Düzenlemeler tüketimi azalttı mı?
Bugün içinde bulunduğumuz Türkiye koşullarında öncelikle cari açığın düşürülmesine yönelik olarak iç piyasadaki tüketimin azaltılması için tedbirler alındı. Bunun etkisi görülmeye başlandı, ama ocak ayı itibarıyla baktığınızda henüz çok hızlı bir düşüş yok.
İç tüketim trendinde düşüş var, bunu kredilerdeki büyümeden de görebiliyoruz. Geçen yıl sektörde kredilerdeki büyüme yüzde 30’lardaydı. Son 13 haftalık kredi büyümesi yüzde 17’lere geldi. Bireysel ve ticari kredilerde talep bu oranlarda. Bu iç tüketimde, iç piyasada kısmı bir daralmanın olduğunu gösteriyor. Bu trend daha aşağıya gelmez bu seviyelerde devam eder gibi görünüyor.
‘YATIRIMCILAR?BEKLİYOR’
Seçimin piyasaya etkisi nedir?
Kredi tarafında seçimle ilgili belirsizlikler etkili oluyor. Seçim belirsizliklerinin insanlar üzerinde yarattığı bir olumsuzluk var. Herkes harcama planlarında beklemeyi tercih ediyor. Bu her zaman böyle olmuştur. Eğer önümüzde kısmı bir belirsizlik varsa, o zaman yapacağınız bütün harcamaları ve yatırımları beklemeye alırsınız. Şu anda tüketici ve yatırımcılar bu konumda. Politik nedenlerle ve yurtdışındaki gelişmelere bağlı olarak bu tavırdalar.

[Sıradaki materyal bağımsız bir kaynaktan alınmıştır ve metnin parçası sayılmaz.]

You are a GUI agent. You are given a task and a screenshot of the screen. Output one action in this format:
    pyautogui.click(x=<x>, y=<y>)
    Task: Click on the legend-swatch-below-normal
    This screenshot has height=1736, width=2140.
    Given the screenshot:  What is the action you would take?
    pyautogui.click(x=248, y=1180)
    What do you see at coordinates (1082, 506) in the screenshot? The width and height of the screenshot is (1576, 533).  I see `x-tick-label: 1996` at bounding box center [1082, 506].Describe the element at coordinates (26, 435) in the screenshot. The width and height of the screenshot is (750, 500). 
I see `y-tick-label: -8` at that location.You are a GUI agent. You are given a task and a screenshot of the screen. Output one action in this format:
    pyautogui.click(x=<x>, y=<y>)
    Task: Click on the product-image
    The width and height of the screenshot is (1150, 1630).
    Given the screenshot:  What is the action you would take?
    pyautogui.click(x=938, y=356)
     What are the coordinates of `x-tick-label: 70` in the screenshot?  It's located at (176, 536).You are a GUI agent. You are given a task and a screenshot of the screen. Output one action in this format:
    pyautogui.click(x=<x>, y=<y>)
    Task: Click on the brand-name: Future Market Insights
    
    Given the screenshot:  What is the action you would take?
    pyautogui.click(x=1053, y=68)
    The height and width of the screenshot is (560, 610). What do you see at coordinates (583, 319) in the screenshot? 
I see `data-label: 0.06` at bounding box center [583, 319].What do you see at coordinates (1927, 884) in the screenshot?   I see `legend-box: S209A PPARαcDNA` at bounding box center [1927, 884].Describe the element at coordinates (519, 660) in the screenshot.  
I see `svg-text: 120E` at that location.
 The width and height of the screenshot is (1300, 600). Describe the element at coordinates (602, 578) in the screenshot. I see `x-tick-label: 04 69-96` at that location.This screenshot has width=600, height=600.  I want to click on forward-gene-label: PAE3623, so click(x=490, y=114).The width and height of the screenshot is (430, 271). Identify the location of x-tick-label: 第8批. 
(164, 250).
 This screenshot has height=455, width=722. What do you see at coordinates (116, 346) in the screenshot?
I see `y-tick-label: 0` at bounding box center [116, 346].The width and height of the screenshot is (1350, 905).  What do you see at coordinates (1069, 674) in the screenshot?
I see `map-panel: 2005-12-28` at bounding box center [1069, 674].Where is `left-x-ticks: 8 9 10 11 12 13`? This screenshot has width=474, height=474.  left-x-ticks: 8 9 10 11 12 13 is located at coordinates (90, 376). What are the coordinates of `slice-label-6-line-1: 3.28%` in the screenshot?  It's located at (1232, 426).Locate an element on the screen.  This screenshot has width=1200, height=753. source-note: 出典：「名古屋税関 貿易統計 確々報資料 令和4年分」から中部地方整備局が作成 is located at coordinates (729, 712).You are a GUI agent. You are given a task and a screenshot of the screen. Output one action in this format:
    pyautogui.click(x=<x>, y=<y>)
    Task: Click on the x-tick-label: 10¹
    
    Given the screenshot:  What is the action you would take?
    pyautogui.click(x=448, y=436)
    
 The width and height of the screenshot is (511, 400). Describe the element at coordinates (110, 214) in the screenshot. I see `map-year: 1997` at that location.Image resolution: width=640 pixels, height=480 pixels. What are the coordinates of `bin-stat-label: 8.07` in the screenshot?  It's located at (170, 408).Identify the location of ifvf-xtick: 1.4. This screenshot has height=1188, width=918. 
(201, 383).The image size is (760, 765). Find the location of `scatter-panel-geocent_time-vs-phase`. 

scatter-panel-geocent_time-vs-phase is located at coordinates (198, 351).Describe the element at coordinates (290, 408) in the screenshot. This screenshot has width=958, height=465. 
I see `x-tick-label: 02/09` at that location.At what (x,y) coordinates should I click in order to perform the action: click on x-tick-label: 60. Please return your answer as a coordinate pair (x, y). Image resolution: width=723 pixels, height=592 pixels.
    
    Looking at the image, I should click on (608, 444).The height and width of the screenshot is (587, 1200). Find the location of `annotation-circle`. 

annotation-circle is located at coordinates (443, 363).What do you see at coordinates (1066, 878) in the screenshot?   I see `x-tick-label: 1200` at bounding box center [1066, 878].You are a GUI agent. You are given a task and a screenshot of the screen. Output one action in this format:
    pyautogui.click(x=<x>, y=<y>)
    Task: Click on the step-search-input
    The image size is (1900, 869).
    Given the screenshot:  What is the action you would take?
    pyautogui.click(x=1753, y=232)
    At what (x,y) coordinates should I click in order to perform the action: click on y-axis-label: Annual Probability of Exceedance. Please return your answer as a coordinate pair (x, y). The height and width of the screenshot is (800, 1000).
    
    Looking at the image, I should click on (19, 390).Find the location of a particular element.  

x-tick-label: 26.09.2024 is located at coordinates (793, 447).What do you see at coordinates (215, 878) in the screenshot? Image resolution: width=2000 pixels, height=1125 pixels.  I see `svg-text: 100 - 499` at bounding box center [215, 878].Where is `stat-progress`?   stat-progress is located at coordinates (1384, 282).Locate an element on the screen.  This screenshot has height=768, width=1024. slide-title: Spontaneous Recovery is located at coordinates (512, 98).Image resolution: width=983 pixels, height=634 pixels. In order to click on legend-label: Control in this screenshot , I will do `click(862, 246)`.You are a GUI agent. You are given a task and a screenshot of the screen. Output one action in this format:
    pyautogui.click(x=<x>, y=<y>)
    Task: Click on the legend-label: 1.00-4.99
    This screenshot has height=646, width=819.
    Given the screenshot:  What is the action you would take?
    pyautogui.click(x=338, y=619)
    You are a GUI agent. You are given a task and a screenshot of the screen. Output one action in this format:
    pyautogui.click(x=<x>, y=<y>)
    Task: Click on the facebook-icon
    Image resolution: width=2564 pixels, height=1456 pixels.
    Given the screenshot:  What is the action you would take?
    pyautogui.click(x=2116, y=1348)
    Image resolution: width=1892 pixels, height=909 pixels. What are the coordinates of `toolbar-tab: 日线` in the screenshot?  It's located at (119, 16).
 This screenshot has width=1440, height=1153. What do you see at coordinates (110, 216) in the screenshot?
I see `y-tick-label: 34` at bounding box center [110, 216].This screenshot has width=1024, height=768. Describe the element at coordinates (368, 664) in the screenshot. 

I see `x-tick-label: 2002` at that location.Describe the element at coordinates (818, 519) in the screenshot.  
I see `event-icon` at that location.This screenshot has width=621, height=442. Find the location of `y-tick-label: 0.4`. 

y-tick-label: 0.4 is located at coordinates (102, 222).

Bazı sorunlar sadece Türkiye’nin değil aynı zamanda dünyanın da sorunları. Dışarıda bizimle benzer olan gelişmekteki diğer ülkeler de aynı süreçten geçiyorlar. Bizde ilave olarak içerideki seçim döneminin yaklaşması ve bazı belirsizler getirmesi olumsuz katkıda bulunuyor.
Mayıs 2013’e kadar dünyadaki olumsuzluklara rağmen biz diğer ülkelerden pozitif ayrışırken şimdi negatif ayrıştık. Ulusal para birimlerinde hızlı değer kayıpları oldu. Bizimki onlardan daha fazla oldu.
Faiz onlarda yükseldi, bizde de yükseldi ama biz biraz daha negatif ayrıştık.
BÜYÜK PROJELER YOLDA
Gelişmelerden sonra Abank bütçe planını değiştirdi mi?
Banka olarak planımızı hiç değiştirmedik. Geçen yıl ekim ayında hazırladığınız bütçemizi revize bile etmedik. Bankamızın yüzde 75’i Commercial Bank of Qatar’a sattık. Türkiye’ye kısa vadeli değil uzun vadeli bakıyorlar. Türkiye’den beklentileri yüksek. Büyük finasman projelerine gireceğiz.
Bizi bu projelerde büyük bankalar ile aynı masada görebilirsiniz. Türkiye’ye yatırım yapmaya devam edeceklerini söylüyorlar. Pazardaki yerimiz küçük olduğu için, pek çok alanda sektörün üstünde büyümeyi planlıyoruz. Kredi ve mevduatta sektörün iki katı büyümek istiyoruz. Kredi portföyümüzün yüzde 65’i KOBİ’ler.